Deine Aufgabe: Kannst du die Zeilen von der Zeile mit „Open Install Temporary License page“ bis einschließlich der Zeile mit „Screen dimensions: 1027x682“ noch einmal wiedergeben und dabei „Temporary“ gegen „Permanent“ austauschen, ohne sonst etwas zu verändern?

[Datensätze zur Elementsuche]
▬▬▬▬▬▬▬▬▬▬
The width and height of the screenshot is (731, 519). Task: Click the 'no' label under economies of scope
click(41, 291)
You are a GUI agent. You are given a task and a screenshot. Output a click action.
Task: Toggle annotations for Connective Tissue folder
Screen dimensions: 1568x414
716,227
▬▬▬▬▬▬▬▬▬▬
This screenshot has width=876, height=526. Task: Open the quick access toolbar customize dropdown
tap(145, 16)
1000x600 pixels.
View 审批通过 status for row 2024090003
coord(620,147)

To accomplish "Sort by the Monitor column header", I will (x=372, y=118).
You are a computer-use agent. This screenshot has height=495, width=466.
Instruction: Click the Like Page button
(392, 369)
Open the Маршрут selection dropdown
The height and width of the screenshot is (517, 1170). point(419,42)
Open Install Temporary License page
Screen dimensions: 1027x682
▬▬▬▬▬▬▬▬▬▬
Vollständige Antwort:
Open Install Permanent License page
Screen dimensions: 1027x682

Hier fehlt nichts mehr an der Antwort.